Vergonha alheia: são essas duas palavras que definem o fiasco que é “Super-Heróis – A Liga da Injustiça”. Outro representante da safra de comédias pastelão que satirizam Hollywood, o filme é um desperdício de tempo e dinheiro.
Will (Matt Lanter) tem um estranho sonho no qual a cantora Amy Winehouse (Nicole Parker) aparece para alertá-lo sobre o fim do mundo que envolve uma caveira de cristal e o dia 29 de agosto. Ao acordar, ele tenta em vão alertar a namorada Amy (Vanessa Minnillo) sobre a terrível tragédia e acaba pondo um fim à relação dos dois. Mais tarde, durante sua festa de aniversário, terremotos, meteoros e outras bizarrices acometem a cidade concretizando as previsões da cantora. Enquanto todos procuram fugir o mais rápido dali, Will convence seus amigos Calvin (G. Thang), Lisa (Kimberly Kardashian) e Juney (Crista Flanagan em uma referência clara à Juno de Ellen Page) a voltar e procurar por Amy que está presa no Museu de História Natural.
A sinopse acima é uma mera desculpa para mais um filme de sátiras que Hollywood vem produzindo, nos quais gags se revezam na tela fazendo troça com os atores/cantores e filmes do momento. Desta vez, o cerne central da gozação são os filmes de catástrofe, daí o título original “Disaster Movie”. No português, a adaptação para “Super-Heróis – A Liga da Injustiça” pode ser justificada com certo esforço pela presença de personagens como Hancock, Hulk e Homem de Ferro.

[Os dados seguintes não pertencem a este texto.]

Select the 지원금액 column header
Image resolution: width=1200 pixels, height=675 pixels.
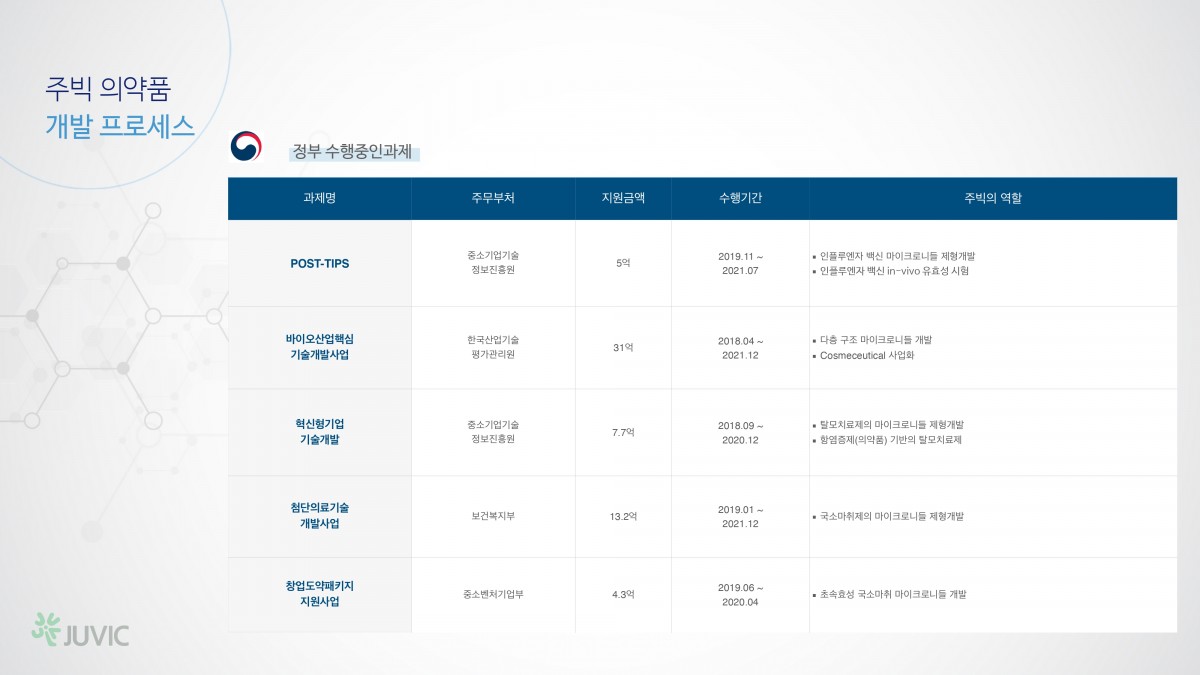pyautogui.click(x=623, y=198)

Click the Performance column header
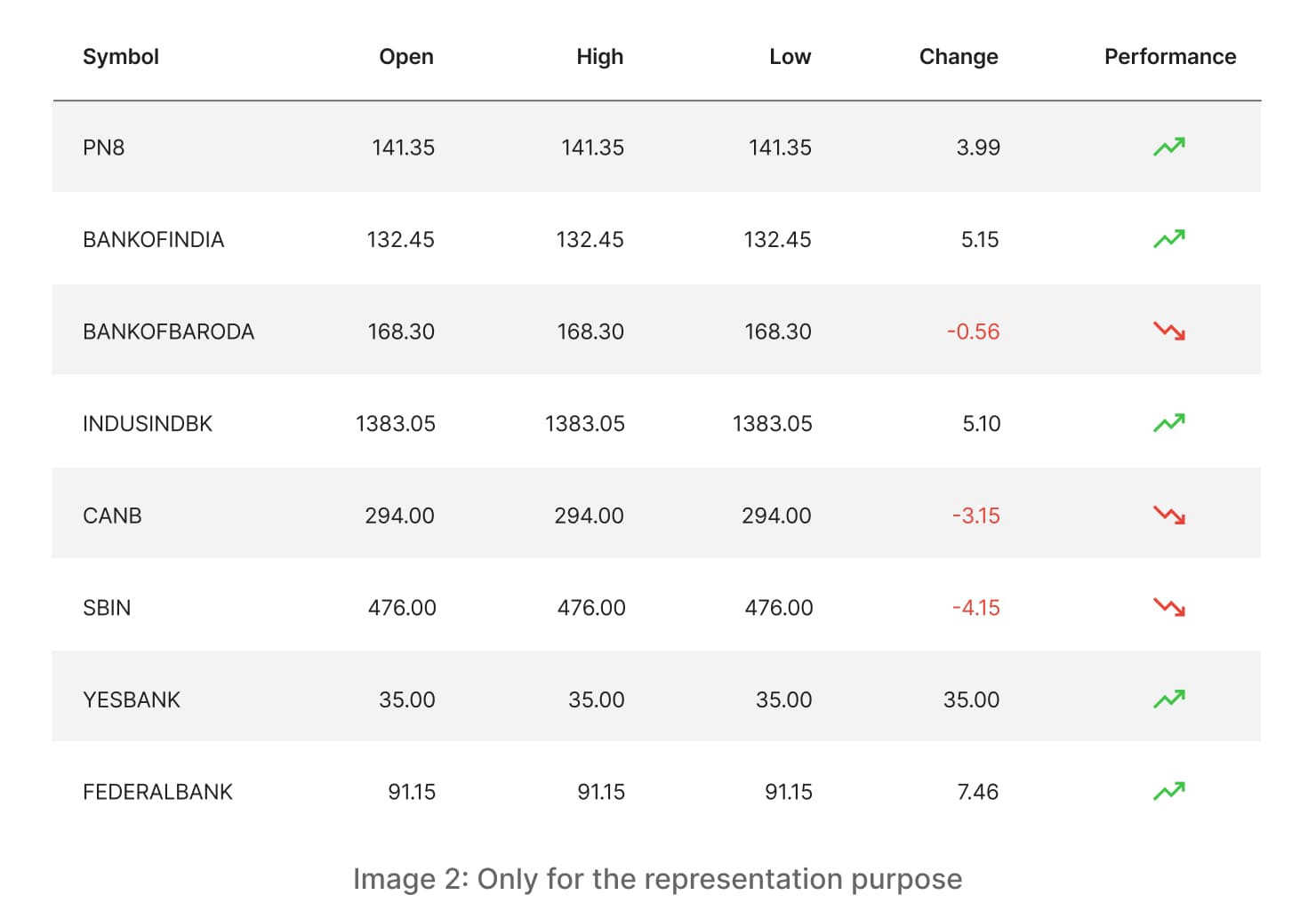tap(1169, 57)
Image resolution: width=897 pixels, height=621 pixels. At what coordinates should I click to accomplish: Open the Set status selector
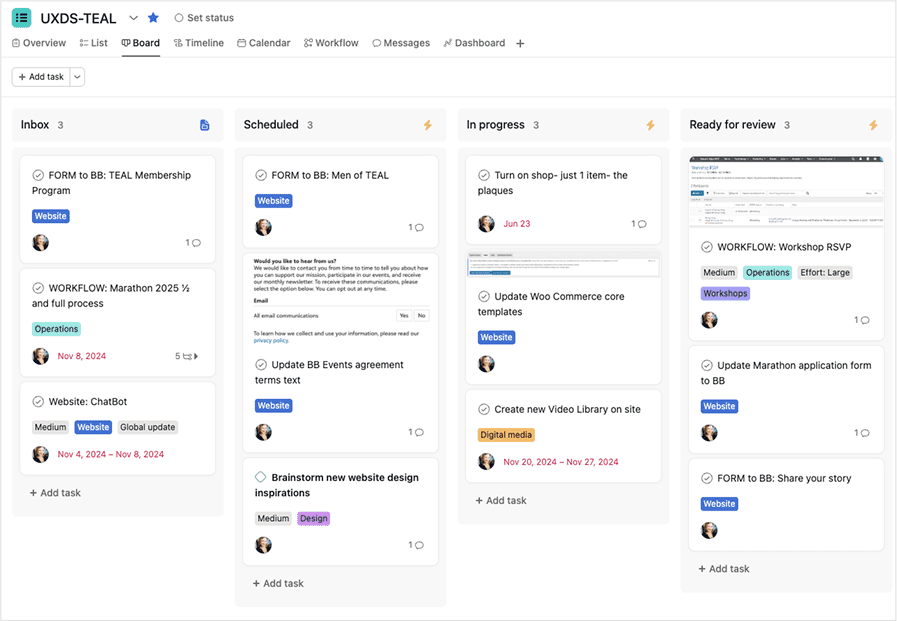[x=204, y=18]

Nos anos 2000, a franquia “Todo Mundo em Pânico” foi o primeiro contato de uma nova geração com filmes-paródia, produzidos a rodo na década de 80 e 90. Sucessos entre os jovens, como a trilogia “Pânico” e “Matrix”, ganhavam suas versões pelas mãos dos irmãos Wayans. A década foi passando, seqüências foram feitas e o gênero ganhou força novamente nas bilheterias. A cada ano, um novo filão era explorado e foram surgindo pérolas como “Uma Comédia Nada Romântica”, “Espartalhões” e “Deu a Louca em Hollywood”. Neste novo exemplar, faltam as participações de mestres do pastelão como Charlie Sheen e Leslie Nielsen e o carisma de Anna Faris que fizeram sucesso em “Todo Mundo em Pânico” e sobra o mau-gosto, item que também marcava presença no mesmo.
Piadas escatológicas dos mais variados níveis que envolvem sexo, placenta e outros departamentos que não me atrevo a comentar abundam. Dificilmente a dupla de roteiristas/diretores Jason Friedberg e Aaron Seltzer obterá êxito em arrancar risos da platéia. Aposto no silêncio constrangedor durante grande parte da projeção. Afinal, nem com Amy Winehouse (prato cheio para piadas) eles conseguiram algo interessante. Para não ser injusto, comentários sobre o excesso de peso de Vince Vaughn e uma referência a Hayden Christensen como o cara que estragou “Star Wars” garantem uns risinhos.
Além dos já citados acima, aqueles que se atreverem a ir ao cinema verão brincadeiras com os atores de “High School Musical”, Hanna Montana, Jessica Simpson, Justin Timberlake, Kung Fu Panda, Indiana Jones, Angelina Jolie, o sempre lembrado Dr. Phil e muitos outros. “Super-Heróis” é basicamente um caça-níquel através do qual jovens atores ganham uma chance de aparecer na telona e mulheres como Carmen Electra reafirmam seus papéis de gostosas.
Infelizmente, enquanto o público estiver disposto a pagar para ver esse tipo de produto nas salas de cinema, outros sofrerão com isso. O dinheiro gasto na produção poderia estar investido em filmes de verdade e as salas de exibição exibindo entretenimento de qualidade. A presença da personagem Juney só nos faz lembrar o quão é possível com tão pouco fazer comédias inteligentes que se tornem um sucesso de público. É uma pena que os produtores de “Super-Heróis” e grande fatia do público não pensem assim.